The principle was simple but effective: Offer convenience, service and low pricing, but make up for thin margins with gross sales volume.

Somewhere along the line, many grocers have lost their way.

To this produce scribe, it was always ingrained to us in our lion’s share, market-leader chain with this tried-and-true grocery edict: “A fast nickel is better than a slow dime.”

What does that mean? To both newbies and senior movers and shakers out there, it means that to reach your sales goals, your gross profit goals, your shrink goals and all the other related goals, you must strive to be intensely competitive.

I know what it’s like to think otherwise, and the pressure is always on from senior management to meet or beat the prior year sales. Pressure also comes from owners and stockholders (or stakeholders) that your company shows gains on all those weekly, quarterly and yearly graphs. Corporate lingo such as ROI and EBITD or a dozen other acronyms all stress grocers to do one thing: reduce costs.

Since that buffalo nickel has been squeezed to no end, what’s left? Raise prices.

That’s where a grocer gets into hot water.

Your customers are a savvy lot.
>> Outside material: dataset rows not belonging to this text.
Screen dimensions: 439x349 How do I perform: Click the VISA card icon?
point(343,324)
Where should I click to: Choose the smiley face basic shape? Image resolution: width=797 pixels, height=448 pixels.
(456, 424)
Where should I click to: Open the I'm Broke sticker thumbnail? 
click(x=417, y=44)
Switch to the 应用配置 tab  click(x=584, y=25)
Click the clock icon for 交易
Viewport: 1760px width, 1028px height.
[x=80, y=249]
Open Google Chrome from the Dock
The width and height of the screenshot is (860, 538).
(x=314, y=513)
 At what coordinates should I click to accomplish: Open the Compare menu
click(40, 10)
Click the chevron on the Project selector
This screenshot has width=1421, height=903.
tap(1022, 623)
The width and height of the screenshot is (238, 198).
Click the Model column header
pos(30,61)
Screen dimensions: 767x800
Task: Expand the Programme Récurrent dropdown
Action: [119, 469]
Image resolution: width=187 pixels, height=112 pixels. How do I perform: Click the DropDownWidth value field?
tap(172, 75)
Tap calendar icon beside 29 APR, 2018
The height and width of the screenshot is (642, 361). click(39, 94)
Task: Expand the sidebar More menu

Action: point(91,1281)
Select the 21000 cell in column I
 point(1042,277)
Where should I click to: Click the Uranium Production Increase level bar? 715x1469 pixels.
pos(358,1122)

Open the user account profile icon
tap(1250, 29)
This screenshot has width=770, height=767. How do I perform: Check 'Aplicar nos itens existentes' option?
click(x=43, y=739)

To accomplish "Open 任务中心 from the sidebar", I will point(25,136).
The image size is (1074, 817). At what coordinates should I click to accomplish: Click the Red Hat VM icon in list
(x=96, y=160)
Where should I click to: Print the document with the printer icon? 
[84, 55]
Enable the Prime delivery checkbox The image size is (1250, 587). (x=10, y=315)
They notice when the packaging is less, but prices remain the same — known as shrinkflation, another relatively new but negative word. And shoppers certainly notice rising prices.

When a grocer raises prices regularly for long enough, it’s a given that those levels reach a point in the overall cycle that it invites in new competition willing to undercut that pricing. That’s competition willing to operate on, say, a 2% net margin versus your 4 cents or 6 cents that you have come to enjoy on each sales dollar.

What about those loyal customers you’ve earned over the years? They absolutely will vote with their feet, as the saying goes, and will shop elsewhere if given the opportunity. In a heartbeat.

And all because you gave into the pressure to raise prices willy-nilly — because that’s the easy thing to do, the only action that comes to mind. It’s the first line of defense to keep sales at a rate, all which seems so important in the moment.

But you must consider where that money is generated from in the first place: your customers. Alternatively, try to keep your customers satisfied without sacrificing quality.

I’ll always remember this one time sitting in a produce price meeting. Sure, we took some pricing “ups,” as we called them, but my director held firm in keeping certain categories such as carrots, onions and potatoes at especially low margins.

“Those are staples that generate extra-high volume and helps keep lower-income people fed,” he said.

It's difficult to ingrain this in today’s mindset, but grocers must remember the very premise that built the business to begin with: A fast nickel is better than a slow dime.

The phrase may seem redundant, but it merits repetition.

You will sell more groceries, more meat, more bread and more fresh produce if you aggressively price your goods to move volume. Consider, the more volume you move, the more nickels. The more nickels, the higher your sales, which generates more gross profit dollars.

It’s not necessarily a higher profit percentage to strive for, as I used to preach to our produce managers, so much as how many dollars are deposited into the bank. It’s a simple business, really, but the premise needs nurturing.

“Pile it high and watch it fly” is only one part of our mantra. Add “price it low, your business will grow.”
Armand Lobato works for the Idaho Potato Commission. His 40 years of experience in the produce business span a range of foodservice and retail positions.